Our study examined the differences in dietary habits, physical activity, and sedentary lifestyle between children of high and low SES. When comparing SES groups, the consumption of French fries and chips was positively associated with overweight and obesity in high- and medium-SES children from the studied urban areas. In low-SES children, overweight was negatively associated with the consumption of fruit and fruit juice and positively associated with the time spent on watching television and using the computer. The sedentary behavior affected especially the low-SES boys, who have a high percentage of obesity. The disparity in risk determinates for obesity between high- and low-SES children could be due to cultural and environmental differences such as the lifestyle habits or opportunities to exercise due to societal constraints [19]. The Romanian culture celebrates a larger body ideal, and traditional diets are rich in carbohydrates (bread, potatoes) and animal products. The high rate of obesity found in Romanian boys may reflect a desire for “bigness,” muscularity, strength or, masculinity [26]. Further research should be undertaken to establish whether this acceptance of obesity may also reflect social class conditions, class distinction, nutritional education, occupation or, other social factors.

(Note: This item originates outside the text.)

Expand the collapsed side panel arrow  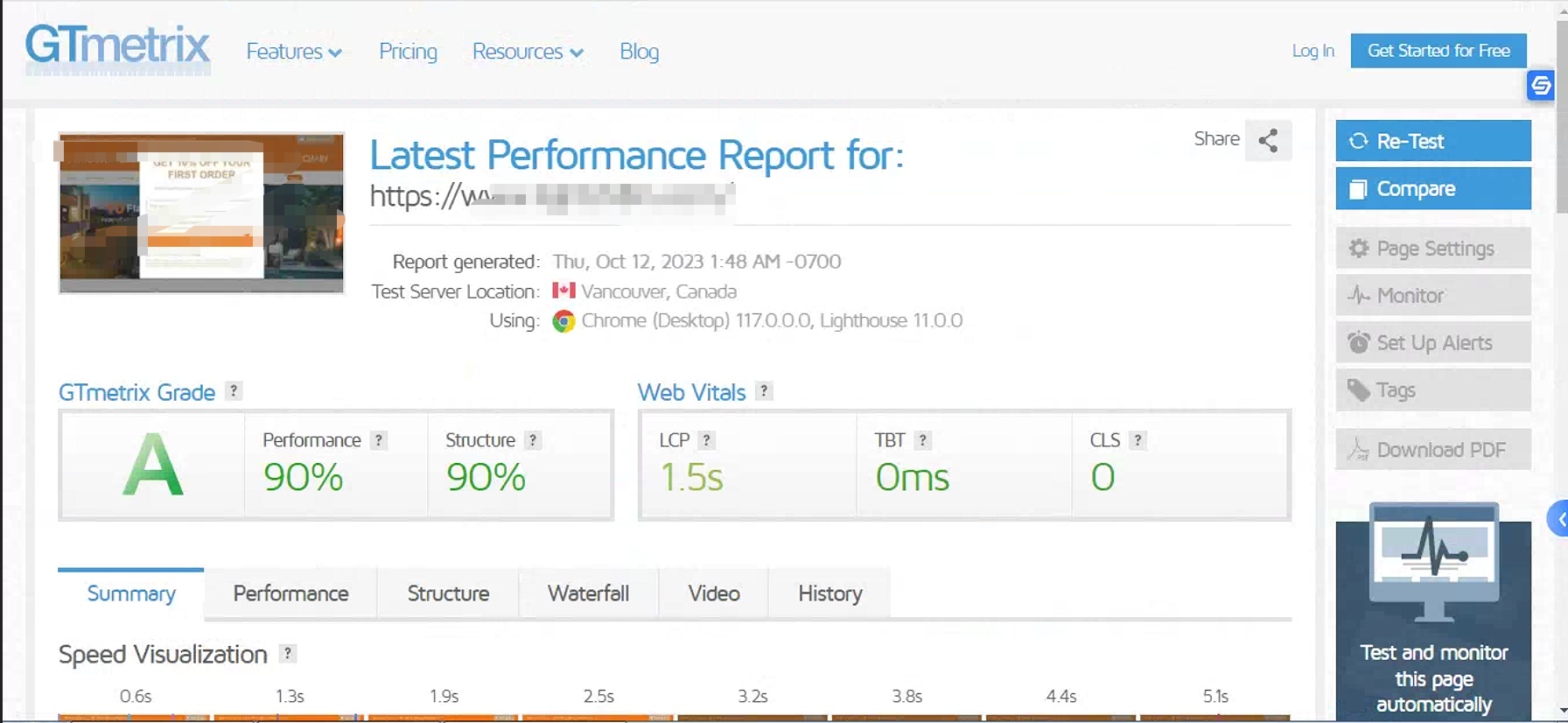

The current study provided initial insights into elementary school children patterns and weight status in Romania. A particular strength of the study is the fact that the prevalence of overweight and obesity was explored using an international standard (International Obesity Task Force). Our findings need to be viewed in the light of several limitations. One limitation is the cross-sectional design, which introduces uncertainties regarding the sequence of cause and effect of the observed associations. This study focused on children living in urban areas from two counties in northeastern Romania and may not be nationally representative. On the other hand, we consider that the possibility of a selection bias in relation to lifestyle habits is low. The potential for selection bias (only one third of the schools enter the lifestyle survey) was reduced through our population-based design and high response rate. Self-report methods are known to be subject to considerable recall bias and have limited validity and reliability among children. However, we minimized such bias by similar instructions for the teachers as well as ensuring children of the confidentiality of their responses. This also reduces desirability bias among respondents. The investigators acknowledge the need for tighter measurement control procedures to be included in a second study. Nonetheless, the findings from this study provide information about the health of children aged 6–10 years living in Romania and indicate that children require urgent interventions that target multiple aspects of diet, physical activity, and sedentary behaviors.

5. Conclusions

In conclusion, the data revealed that the proportion of elementary school children who were overweight (obesity included) and obese reached alarming rates (24% and 7%, resp.). We found that the risk of overweight was significantly higher in high-SES children compared with low-SES children and risk determinants differ remarkably with different socioeconomic status. Eating French fries and chips in high-SES children and low fruit consumption and sedentary behavior in low-SES children were independently associated with the risk of overweight. Further understanding of socioeconomic influences on overweight and obesity in our country is vital for planning and implementing effective prevention initiatives that will in turn foster a healthy environment for our children.

Conflict of Interests

The author declares no conflict of interests.

Acknowledgments

The research was supported by Nutrigroup Association, Iasi, Romania. The author would like to express her gratitude to Dr. Silvia Mandasescu for her contribution in study design and data collection. The author thanks the School Inspectorates of Iasi and Neamt counties for agreeing to cooperate with this study, the school officials, the voluntaries, and, especially, the children and parents whose knowledge and participation were most valuable.